Other flip-flops by Aso Rock
In recent times, there have been instances of contradictions by Aso Rock, apart from the double-speak on the First Lady’s health condition. For instance, after the October 1, 2010 bomb attacks at Eagle Square, President Jonathan told Nigerians that the Movement for the Emancipation of the Niger Delta (MEND) could not be responsible for the criminal act. But as it turned out, a renowned leader of MEND, Henry Okah, has been convicted in a South African court over his involvement in the bomb blasts. Also, the presidency gave Nigerians hopes that the insecurity that has ravaged it was being addressed when Dr Abati said government was in talks with Boko Haram. But in a shocking denial, President Jonathan said the group was faceless and government could not hold talks with such an organisation. Also, there are many campaign promises, which have remained men promises. For instance, Jonathan told Nigerians that he would ensure that Nigerians do not use generators more than two times in a week, but that has not happened. Electricity supply is not better than what it was during the presidential campaign. He had also promised to create, in the two years, 1.5 million jobs. Apart from the SURE-P youth and graduate employment scheme, which are no employment in the real sense of it, no jobs are being created, not to talk of 1.5 million of them. He further promised to, in four years, make Nigeria go beyond producing and exporting crude oil to exporting refined petroleum products because Nigeria has no reason to keep importing kerosene. There are no indications that this is happening. Almost two years after he made the promise, the country’s refineries are producing below capacity, which subsidy on petroleum products has not abated. Kerosene is still out of the reach of those who use it.

### Given information
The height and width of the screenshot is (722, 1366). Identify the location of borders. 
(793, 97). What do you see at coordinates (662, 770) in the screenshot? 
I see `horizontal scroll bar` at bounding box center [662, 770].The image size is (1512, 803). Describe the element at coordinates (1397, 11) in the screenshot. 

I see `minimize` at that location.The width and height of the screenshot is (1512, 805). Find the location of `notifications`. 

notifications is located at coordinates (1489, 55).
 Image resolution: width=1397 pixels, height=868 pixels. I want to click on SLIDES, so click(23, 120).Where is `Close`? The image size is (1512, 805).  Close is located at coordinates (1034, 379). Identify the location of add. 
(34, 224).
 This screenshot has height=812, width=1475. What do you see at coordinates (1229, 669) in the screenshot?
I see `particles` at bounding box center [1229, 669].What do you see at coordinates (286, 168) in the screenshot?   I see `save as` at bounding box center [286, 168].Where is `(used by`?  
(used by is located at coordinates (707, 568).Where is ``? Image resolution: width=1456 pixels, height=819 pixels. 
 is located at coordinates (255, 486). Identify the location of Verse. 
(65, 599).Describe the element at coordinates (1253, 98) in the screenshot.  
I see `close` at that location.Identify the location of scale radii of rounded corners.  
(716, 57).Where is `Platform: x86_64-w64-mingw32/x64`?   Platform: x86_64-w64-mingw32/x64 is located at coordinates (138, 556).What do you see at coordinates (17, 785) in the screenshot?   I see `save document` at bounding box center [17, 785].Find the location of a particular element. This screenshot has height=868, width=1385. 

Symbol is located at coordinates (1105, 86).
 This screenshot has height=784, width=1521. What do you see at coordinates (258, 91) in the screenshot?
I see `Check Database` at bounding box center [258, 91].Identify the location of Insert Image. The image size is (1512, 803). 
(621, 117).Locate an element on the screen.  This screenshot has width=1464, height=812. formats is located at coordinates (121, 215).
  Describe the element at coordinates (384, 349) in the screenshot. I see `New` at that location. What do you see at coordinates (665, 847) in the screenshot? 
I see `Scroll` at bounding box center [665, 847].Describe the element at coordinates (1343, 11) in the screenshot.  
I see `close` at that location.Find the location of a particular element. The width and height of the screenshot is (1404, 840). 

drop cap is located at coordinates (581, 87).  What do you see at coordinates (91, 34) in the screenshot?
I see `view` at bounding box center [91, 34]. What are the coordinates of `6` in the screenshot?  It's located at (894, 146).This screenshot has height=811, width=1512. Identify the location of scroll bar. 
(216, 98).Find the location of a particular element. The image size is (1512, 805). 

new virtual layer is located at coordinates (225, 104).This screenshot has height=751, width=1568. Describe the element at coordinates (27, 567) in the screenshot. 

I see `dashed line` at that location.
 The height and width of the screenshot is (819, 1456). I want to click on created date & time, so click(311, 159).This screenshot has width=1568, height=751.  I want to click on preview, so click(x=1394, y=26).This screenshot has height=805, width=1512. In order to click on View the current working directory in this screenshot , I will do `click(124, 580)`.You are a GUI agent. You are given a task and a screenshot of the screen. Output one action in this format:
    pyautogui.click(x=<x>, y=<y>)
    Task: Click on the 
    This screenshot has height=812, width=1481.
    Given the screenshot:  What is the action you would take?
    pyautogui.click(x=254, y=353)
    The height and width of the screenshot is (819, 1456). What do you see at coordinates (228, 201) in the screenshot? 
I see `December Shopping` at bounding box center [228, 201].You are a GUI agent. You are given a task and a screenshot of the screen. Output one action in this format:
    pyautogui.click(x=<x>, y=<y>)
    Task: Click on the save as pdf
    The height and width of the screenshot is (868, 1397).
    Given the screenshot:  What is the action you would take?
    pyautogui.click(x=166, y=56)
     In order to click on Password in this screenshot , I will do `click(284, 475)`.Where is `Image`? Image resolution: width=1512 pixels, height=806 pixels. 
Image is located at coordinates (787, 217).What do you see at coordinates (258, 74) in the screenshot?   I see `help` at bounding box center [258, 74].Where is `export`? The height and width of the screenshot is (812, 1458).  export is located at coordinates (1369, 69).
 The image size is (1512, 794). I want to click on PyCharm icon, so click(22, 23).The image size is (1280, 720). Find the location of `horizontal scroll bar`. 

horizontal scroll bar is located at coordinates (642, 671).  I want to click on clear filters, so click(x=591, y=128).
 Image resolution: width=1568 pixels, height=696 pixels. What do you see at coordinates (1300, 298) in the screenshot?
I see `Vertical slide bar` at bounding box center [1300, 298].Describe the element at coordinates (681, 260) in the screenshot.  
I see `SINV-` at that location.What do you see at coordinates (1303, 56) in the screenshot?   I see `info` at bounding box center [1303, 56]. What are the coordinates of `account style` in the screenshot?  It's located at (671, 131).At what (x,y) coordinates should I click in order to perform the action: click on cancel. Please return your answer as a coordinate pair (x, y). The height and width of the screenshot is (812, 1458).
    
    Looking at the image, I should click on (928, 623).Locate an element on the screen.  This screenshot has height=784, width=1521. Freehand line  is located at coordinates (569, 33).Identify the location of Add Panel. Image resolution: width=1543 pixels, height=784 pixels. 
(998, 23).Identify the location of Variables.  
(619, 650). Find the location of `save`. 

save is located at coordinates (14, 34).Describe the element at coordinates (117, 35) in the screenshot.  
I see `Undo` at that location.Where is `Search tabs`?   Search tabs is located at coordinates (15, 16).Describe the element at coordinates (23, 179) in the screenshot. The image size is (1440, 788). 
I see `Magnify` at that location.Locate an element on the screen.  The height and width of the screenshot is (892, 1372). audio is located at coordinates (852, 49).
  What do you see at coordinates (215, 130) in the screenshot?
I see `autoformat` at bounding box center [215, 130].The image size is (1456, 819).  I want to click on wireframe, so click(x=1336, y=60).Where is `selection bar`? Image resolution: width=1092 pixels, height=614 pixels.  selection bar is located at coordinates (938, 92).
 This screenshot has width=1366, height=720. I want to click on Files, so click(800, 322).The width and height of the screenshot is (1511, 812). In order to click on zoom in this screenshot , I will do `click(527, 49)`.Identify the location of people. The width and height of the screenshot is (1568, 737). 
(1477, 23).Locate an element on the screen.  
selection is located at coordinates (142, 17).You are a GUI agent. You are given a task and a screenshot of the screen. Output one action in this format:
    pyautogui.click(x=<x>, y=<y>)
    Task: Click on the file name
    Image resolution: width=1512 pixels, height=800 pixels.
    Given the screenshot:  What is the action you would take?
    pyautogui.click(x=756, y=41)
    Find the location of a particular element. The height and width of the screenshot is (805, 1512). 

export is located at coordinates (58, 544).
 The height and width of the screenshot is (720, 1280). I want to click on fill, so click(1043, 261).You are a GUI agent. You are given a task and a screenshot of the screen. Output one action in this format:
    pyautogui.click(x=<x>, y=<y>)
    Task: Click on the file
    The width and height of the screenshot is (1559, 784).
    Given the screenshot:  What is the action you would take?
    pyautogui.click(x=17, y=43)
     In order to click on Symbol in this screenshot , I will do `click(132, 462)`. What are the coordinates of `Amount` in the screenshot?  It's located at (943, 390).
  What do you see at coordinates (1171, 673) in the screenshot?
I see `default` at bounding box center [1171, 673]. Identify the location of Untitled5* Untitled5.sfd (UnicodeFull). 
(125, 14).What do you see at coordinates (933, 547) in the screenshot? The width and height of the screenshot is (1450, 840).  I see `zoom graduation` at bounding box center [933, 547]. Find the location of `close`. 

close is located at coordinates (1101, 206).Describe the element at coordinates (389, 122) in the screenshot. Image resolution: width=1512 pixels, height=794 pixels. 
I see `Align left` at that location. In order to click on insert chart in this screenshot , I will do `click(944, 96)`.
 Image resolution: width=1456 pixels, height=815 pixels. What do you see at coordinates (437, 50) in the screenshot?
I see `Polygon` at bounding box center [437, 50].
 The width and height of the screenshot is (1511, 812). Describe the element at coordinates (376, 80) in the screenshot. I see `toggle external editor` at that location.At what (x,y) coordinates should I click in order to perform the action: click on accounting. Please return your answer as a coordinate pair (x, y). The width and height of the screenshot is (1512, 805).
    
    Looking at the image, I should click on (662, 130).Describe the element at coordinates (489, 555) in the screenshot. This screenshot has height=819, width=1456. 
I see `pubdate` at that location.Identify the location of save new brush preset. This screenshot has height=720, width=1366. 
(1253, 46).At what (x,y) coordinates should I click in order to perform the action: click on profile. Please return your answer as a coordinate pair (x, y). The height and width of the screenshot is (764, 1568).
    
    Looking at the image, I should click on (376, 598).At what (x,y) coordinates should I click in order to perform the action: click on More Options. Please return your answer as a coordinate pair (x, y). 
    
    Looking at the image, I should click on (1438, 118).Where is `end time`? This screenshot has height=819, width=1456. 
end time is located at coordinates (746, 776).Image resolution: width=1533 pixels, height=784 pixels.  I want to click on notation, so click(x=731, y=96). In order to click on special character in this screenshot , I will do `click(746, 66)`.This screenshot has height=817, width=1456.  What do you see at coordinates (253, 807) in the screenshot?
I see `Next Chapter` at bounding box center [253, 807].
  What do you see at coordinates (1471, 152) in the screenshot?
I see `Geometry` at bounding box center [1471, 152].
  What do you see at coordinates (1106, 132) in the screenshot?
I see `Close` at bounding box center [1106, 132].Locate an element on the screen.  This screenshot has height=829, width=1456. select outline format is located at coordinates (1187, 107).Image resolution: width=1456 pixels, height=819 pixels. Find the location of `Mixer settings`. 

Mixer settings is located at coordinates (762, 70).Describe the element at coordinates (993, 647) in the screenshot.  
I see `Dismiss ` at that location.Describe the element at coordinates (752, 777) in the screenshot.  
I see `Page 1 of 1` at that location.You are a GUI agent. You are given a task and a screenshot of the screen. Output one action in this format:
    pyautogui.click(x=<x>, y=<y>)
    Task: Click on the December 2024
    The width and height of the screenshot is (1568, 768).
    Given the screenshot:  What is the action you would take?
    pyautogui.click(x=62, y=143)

### Problem
Translate this sentence from the passage on flip-flops by Aso Rock into Spanish: "Electricity supply is not better than what it was during the presidential campaign." Work only from the passage on flip-flops by Aso Rock, not from the items.

### Answer to the problem
El suministro de electricidad no es mejor de lo que era durante la campaña presidencial.